Exercise instructions:
Update the records below by changing each "Locate an element" to "Find an element", leaving everything else unchanged.

·····

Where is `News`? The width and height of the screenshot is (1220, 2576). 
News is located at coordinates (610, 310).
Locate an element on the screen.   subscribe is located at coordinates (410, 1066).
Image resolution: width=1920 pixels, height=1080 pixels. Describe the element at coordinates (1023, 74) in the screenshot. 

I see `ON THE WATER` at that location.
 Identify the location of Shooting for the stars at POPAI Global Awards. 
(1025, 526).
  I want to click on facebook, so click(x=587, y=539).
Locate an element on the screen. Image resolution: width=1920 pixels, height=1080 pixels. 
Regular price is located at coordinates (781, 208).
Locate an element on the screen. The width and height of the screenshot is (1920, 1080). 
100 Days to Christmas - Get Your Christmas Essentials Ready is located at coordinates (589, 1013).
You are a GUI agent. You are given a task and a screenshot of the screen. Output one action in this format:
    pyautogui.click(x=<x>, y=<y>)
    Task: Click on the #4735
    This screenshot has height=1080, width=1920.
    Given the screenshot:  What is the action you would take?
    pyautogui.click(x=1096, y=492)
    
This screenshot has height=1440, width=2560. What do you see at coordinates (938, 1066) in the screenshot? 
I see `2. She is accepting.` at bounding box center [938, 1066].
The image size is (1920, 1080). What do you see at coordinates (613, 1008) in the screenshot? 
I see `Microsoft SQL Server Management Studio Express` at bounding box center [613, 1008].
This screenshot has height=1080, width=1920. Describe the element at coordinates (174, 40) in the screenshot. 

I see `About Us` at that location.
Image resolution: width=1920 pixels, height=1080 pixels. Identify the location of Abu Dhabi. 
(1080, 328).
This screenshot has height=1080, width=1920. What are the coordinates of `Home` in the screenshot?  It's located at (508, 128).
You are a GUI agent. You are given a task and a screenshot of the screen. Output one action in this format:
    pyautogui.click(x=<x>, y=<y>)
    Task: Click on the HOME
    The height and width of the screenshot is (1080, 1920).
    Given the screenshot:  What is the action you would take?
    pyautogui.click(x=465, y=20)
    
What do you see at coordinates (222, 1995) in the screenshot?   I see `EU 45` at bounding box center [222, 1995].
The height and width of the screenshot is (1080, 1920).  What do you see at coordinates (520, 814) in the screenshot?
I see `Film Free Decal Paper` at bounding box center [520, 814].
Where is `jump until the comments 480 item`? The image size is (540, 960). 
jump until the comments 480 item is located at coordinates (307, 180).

·····

Full output:
Where is `News`? The width and height of the screenshot is (1220, 2576). 
News is located at coordinates (610, 310).
Find an element on the screen.   subscribe is located at coordinates (410, 1066).
Image resolution: width=1920 pixels, height=1080 pixels. Describe the element at coordinates (1023, 74) in the screenshot. 

I see `ON THE WATER` at that location.
 Identify the location of Shooting for the stars at POPAI Global Awards. 
(1025, 526).
  I want to click on facebook, so click(x=587, y=539).
Find an element on the screen. Image resolution: width=1920 pixels, height=1080 pixels. 
Regular price is located at coordinates (781, 208).
Find an element on the screen. The width and height of the screenshot is (1920, 1080). 
100 Days to Christmas - Get Your Christmas Essentials Ready is located at coordinates (589, 1013).
You are a GUI agent. You are given a task and a screenshot of the screen. Output one action in this format:
    pyautogui.click(x=<x>, y=<y>)
    Task: Click on the #4735
    This screenshot has height=1080, width=1920.
    Given the screenshot:  What is the action you would take?
    pyautogui.click(x=1096, y=492)
    
This screenshot has height=1440, width=2560. What do you see at coordinates (938, 1066) in the screenshot? 
I see `2. She is accepting.` at bounding box center [938, 1066].
The image size is (1920, 1080). What do you see at coordinates (613, 1008) in the screenshot? 
I see `Microsoft SQL Server Management Studio Express` at bounding box center [613, 1008].
This screenshot has height=1080, width=1920. Describe the element at coordinates (174, 40) in the screenshot. 

I see `About Us` at that location.
Image resolution: width=1920 pixels, height=1080 pixels. Identify the location of Abu Dhabi. 
(1080, 328).
This screenshot has height=1080, width=1920. What are the coordinates of `Home` in the screenshot?  It's located at (508, 128).
You are a GUI agent. You are given a task and a screenshot of the screen. Output one action in this format:
    pyautogui.click(x=<x>, y=<y>)
    Task: Click on the HOME
    The height and width of the screenshot is (1080, 1920).
    Given the screenshot:  What is the action you would take?
    pyautogui.click(x=465, y=20)
    
What do you see at coordinates (222, 1995) in the screenshot?   I see `EU 45` at bounding box center [222, 1995].
The height and width of the screenshot is (1080, 1920).  What do you see at coordinates (520, 814) in the screenshot?
I see `Film Free Decal Paper` at bounding box center [520, 814].
Where is `jump until the comments 480 item`? The image size is (540, 960). 
jump until the comments 480 item is located at coordinates (307, 180).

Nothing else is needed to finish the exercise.